> WHAT TO WORK ON
Which lines of the data contain the string "Code"? Copy every one.

> RECORDS SHOWN
- - - - - - -

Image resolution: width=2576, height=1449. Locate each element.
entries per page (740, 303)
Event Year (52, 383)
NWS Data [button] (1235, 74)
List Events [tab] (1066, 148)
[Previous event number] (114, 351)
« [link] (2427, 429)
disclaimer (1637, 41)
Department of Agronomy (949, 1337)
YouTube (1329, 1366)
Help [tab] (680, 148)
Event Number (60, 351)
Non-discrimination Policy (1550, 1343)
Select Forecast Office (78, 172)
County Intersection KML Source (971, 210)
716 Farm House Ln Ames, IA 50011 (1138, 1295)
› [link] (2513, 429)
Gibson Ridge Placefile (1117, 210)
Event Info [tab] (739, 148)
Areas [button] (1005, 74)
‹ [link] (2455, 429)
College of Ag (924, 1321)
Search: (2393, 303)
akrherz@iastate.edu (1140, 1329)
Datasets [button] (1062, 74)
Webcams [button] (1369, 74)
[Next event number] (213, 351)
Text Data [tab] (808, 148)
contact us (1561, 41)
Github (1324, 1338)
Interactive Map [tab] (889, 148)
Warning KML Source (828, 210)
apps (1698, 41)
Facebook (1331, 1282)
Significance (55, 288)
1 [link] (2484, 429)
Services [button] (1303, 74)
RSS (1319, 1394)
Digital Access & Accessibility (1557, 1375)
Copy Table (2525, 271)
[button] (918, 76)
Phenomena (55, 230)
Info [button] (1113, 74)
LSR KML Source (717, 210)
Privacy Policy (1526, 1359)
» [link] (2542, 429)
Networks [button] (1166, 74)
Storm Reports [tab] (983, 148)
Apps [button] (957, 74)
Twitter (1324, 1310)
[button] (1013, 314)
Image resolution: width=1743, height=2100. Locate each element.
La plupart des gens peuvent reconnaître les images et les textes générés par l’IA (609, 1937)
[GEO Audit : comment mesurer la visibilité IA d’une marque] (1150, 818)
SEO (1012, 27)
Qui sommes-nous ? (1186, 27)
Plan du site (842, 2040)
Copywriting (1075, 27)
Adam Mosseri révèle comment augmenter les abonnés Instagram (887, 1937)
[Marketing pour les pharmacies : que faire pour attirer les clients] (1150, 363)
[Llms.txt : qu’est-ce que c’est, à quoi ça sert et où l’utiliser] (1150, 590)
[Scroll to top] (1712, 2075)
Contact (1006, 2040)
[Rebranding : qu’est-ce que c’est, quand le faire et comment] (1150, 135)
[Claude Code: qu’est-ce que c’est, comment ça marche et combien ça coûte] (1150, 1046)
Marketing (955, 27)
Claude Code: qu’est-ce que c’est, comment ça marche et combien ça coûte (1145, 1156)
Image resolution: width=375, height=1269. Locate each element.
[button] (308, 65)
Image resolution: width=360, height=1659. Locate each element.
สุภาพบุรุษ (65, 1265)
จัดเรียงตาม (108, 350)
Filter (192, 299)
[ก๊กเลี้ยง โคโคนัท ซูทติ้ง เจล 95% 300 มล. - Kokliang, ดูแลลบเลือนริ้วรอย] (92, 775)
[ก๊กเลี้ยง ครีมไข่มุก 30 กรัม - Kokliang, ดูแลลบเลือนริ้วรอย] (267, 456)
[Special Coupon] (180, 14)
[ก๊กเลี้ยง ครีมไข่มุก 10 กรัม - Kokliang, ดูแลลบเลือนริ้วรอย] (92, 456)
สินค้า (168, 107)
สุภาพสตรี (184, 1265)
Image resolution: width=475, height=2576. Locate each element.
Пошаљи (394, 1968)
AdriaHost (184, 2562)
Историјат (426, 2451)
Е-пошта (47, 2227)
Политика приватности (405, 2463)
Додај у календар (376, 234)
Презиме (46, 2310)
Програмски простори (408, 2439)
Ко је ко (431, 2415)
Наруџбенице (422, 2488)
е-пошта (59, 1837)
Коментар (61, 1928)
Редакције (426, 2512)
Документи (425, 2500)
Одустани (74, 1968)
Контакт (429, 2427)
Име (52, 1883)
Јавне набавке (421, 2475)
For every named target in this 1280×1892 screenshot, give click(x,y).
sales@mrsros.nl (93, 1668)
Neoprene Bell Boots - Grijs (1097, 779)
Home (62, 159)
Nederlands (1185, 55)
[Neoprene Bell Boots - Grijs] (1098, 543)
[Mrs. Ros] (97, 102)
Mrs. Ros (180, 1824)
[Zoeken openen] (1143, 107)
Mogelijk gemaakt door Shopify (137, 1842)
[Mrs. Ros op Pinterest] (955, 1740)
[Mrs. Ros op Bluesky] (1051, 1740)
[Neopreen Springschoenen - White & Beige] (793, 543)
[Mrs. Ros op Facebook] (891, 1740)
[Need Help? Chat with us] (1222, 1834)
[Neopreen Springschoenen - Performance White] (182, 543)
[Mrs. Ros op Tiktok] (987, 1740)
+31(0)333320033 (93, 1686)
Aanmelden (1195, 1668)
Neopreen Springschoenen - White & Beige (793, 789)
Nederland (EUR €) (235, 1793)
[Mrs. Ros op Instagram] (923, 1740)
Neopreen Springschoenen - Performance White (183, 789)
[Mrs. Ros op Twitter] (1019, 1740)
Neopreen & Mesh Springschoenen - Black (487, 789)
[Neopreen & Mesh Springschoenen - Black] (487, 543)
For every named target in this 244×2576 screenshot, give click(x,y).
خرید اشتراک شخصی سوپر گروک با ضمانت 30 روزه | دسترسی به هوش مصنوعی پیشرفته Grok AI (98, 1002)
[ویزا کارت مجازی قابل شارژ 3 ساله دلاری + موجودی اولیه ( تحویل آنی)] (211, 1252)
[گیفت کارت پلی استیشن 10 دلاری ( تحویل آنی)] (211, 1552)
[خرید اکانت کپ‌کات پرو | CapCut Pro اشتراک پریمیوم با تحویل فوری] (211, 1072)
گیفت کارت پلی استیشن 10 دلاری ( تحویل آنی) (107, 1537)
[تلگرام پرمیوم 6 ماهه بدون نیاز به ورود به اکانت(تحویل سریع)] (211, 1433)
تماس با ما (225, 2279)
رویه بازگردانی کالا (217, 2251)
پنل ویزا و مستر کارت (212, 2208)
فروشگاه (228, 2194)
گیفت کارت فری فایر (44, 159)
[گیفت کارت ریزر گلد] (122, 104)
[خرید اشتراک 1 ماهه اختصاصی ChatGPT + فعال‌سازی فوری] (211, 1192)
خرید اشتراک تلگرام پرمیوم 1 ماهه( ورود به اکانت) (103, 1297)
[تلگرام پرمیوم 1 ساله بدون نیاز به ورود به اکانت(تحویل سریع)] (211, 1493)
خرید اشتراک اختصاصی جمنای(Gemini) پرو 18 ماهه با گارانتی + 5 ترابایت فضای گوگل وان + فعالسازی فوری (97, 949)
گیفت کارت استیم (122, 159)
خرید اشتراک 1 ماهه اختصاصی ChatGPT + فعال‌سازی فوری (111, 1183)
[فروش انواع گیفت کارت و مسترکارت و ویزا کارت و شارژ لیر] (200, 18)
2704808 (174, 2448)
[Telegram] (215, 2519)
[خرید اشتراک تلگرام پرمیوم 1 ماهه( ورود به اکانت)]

- - - - - - -

> RESULT FOR THIS TASK
[Claude Code: qu’est-ce que c’est, comment ça marche et combien ça coûte] (1150, 1046)
Claude Code: qu’est-ce que c’est, comment ça marche et combien ça coûte (1145, 1156)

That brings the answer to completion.